Turkey Secretly Undermining Russia and Iran by Arming Rebel Groups in Syria, Report Claims

As Russia and Iran prepare to support the Syrian government's planned offensive against the rebel-held province of Idlib, Turkey is allegedly working behind the scenes to undermine them by providing arms to the rebels, according to reports.

Rebel sources in Idlib told Reuters that Turkey has been giving large supplies of weapons, including rockets, to rebels in Idlib after leadership in Ankara failed to convince Russia and Iran to call off the offensive. Leaders from Iran, Russia, and Turkey met last Friday to discuss Syria's future, but only Turkey opposed the attack. Russia has already started supporting the Syrian offensive with some preliminary airstrikes in the area.

Turkish President Recep Tayyip Erdogan opposes the offensive against Idlib because it is expected to cause a humanitarian catastrophe that could send around 1 million new refugees from the Syrian province into Turkey. There are nearly 3 million people living in Idlib, most of whom are civilians.

Turkey is currently suffering from a severe economic crisis, which has worsened following an ongoing diplomatic dispute with the U.S. Ankara's leadership fears the country could struggle to support the additional refugees.

Syrian rebel fighters from the recently formed “National Liberation Front” parade following military training at an unknown location in the northern countryside of Syria’s Idlib province, on September 11, in anticipation of an upcoming government forces offensive. Aaref Watad/AFP/Getty Images

The U.S. too has been lobbying against the attack on Idlib. President Donald Trump has warned that the planned offensive will cause a humanitarian disaster, and U.S. intelligence forces have said they believe Syria plans to use chemical weapons against civilians. During a speech in Washington on Monday, national security adviser John Bolton warned that the U.S., France and the U.K. would launch strikes against the country if chemical weapons were used.

"We've tried to convey the message in recent days that if there's a third use of chemical weapons, the response will be much stronger," Bolton said. "I can say we've been in consultations with the British and the French, who have joined us in the second strike, and they also agree that another use of chemical weapons will result in a much stronger response," he added.
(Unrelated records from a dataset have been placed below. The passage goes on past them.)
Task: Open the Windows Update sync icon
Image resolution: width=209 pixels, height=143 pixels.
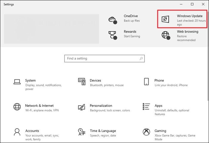Action: click(165, 19)
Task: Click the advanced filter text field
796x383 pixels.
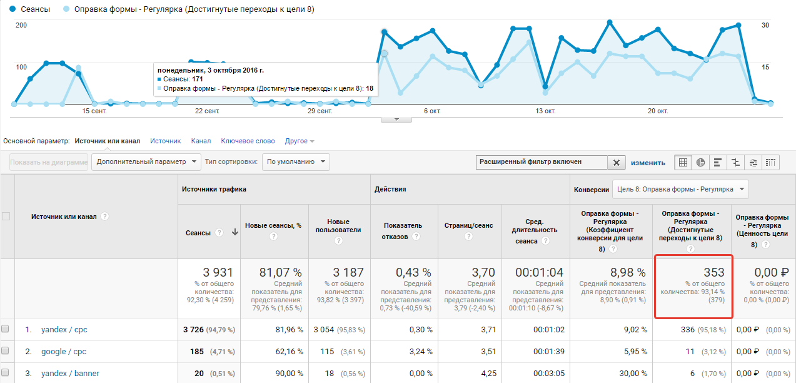Action: click(x=542, y=162)
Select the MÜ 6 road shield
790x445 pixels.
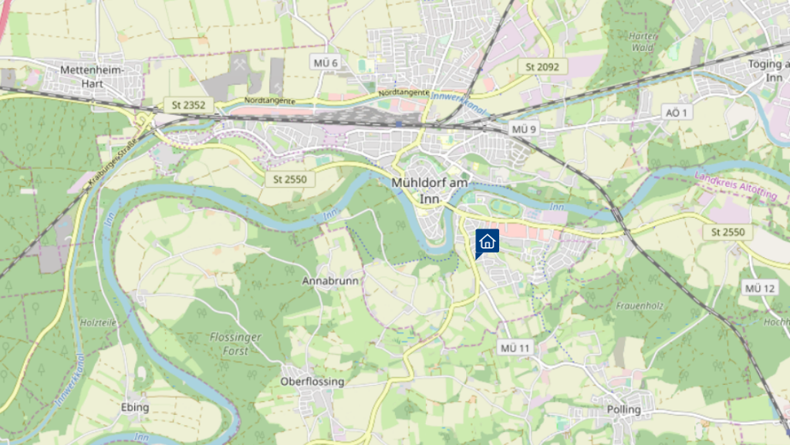pos(326,63)
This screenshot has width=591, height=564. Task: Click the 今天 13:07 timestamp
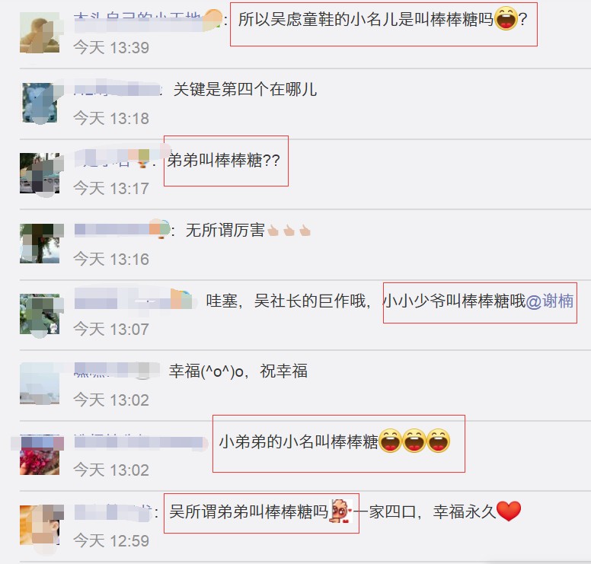coord(111,330)
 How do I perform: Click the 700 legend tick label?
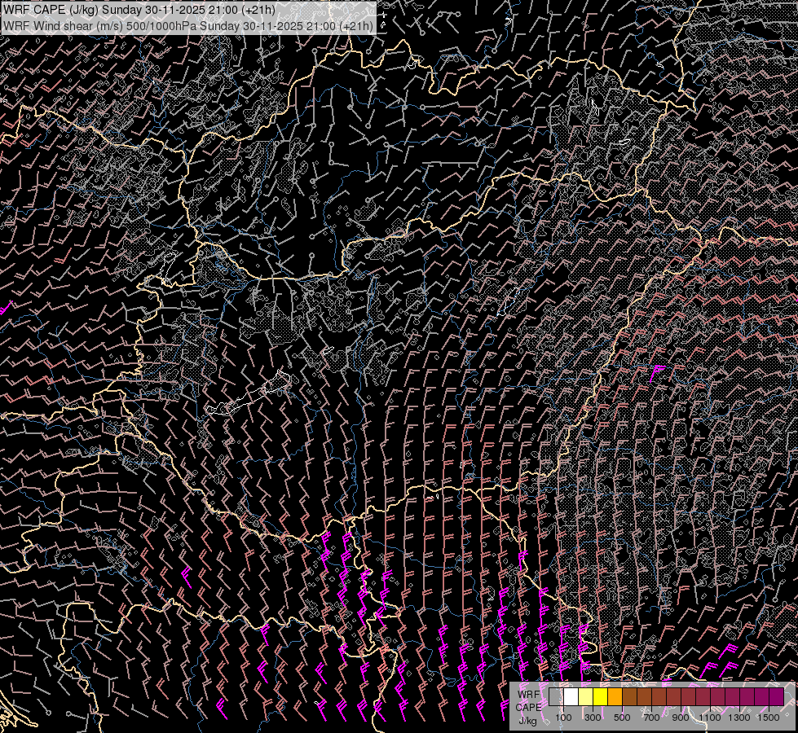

The U.S. currently has around 2,000 troops stationed in Syria, and the State Department recently signaled that the U.S. is planning to keep a permanent military presence in the country in order to push Iranian-linked forces out.

Reports had suggested that the U.S. and Israel had been attempting to broker a deal with Russia that would see Iran sidelined in the region, but so far Moscow has continued to work closely with Tehran.

Officials in Russia responded to Bolton's comments on chemical weapons, adding that the U.S. was attempting to blackmail and threaten Russia, which claims that the offensive is necessary in order to root out terrorists in the region.